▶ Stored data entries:
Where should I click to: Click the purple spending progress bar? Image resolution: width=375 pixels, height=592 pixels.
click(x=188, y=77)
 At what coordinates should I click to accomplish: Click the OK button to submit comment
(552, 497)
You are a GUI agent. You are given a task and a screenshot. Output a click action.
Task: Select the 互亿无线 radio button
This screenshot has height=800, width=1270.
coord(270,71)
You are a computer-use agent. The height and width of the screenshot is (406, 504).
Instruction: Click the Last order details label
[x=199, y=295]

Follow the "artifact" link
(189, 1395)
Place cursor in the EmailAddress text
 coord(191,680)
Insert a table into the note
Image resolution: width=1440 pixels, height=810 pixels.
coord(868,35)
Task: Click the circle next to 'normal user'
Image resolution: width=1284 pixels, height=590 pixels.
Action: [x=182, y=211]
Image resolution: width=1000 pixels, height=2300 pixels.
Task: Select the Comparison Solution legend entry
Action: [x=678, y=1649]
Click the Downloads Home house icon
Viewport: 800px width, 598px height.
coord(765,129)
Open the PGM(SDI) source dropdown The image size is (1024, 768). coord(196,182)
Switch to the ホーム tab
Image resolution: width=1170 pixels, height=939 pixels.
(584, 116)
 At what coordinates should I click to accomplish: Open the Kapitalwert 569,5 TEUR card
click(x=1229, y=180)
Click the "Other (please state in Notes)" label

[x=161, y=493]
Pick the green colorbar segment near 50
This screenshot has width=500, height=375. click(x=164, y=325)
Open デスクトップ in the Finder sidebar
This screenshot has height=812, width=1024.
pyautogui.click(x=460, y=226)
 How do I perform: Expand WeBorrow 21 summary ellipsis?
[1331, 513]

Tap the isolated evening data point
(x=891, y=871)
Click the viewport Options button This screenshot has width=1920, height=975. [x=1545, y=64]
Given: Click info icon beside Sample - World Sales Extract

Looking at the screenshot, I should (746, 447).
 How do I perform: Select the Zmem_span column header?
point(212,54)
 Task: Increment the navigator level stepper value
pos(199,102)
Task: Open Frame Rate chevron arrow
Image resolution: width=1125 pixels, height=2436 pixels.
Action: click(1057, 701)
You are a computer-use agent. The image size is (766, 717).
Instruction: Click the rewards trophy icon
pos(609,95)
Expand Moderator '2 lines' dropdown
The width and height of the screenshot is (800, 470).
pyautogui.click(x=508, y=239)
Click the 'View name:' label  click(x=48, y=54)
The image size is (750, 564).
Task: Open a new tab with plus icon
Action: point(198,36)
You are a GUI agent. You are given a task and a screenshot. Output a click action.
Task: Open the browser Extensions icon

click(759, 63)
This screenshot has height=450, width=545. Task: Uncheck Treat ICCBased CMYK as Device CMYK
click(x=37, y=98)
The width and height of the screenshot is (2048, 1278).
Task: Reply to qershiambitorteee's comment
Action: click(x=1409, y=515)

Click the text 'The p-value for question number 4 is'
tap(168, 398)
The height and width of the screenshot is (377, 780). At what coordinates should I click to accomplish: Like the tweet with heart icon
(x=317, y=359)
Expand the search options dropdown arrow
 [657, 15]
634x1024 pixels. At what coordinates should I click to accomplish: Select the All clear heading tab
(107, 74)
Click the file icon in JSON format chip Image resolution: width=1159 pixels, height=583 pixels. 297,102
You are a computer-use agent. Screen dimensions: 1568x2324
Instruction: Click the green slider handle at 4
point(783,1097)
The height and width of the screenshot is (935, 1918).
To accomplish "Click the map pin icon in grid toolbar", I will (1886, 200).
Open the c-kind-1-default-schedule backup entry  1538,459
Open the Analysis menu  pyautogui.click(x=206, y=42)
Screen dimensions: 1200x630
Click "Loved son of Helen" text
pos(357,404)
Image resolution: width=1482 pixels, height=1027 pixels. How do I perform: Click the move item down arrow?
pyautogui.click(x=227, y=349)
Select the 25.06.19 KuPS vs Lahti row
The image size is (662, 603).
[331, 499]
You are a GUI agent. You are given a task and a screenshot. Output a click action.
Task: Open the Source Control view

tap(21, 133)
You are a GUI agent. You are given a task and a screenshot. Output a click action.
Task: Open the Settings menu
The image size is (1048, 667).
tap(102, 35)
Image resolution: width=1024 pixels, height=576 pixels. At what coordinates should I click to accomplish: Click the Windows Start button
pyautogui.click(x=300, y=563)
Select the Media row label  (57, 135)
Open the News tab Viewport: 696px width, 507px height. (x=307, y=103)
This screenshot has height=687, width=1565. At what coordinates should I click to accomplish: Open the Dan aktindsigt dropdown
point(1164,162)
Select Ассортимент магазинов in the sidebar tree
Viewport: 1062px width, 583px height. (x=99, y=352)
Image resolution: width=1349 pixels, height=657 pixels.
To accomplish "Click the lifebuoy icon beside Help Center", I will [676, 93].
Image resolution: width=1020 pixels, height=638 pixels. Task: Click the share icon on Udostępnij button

▶ What the task asks: Beginning of the records through the line with "Task: Click the circle next to 'normal user'": return that span exactly and stop there.

▶ Output of the exercise:
Where should I click to: Click the purple spending progress bar? Image resolution: width=375 pixels, height=592 pixels.
click(x=188, y=77)
 At what coordinates should I click to accomplish: Click the OK button to submit comment
(552, 497)
You are a GUI agent. You are given a task and a screenshot. Output a click action.
Task: Select the 互亿无线 radio button
This screenshot has height=800, width=1270.
coord(270,71)
You are a computer-use agent. The height and width of the screenshot is (406, 504).
Instruction: Click the Last order details label
[x=199, y=295]

Follow the "artifact" link
(189, 1395)
Place cursor in the EmailAddress text
 coord(191,680)
Insert a table into the note
Image resolution: width=1440 pixels, height=810 pixels.
coord(868,35)
Task: Click the circle next to 'normal user'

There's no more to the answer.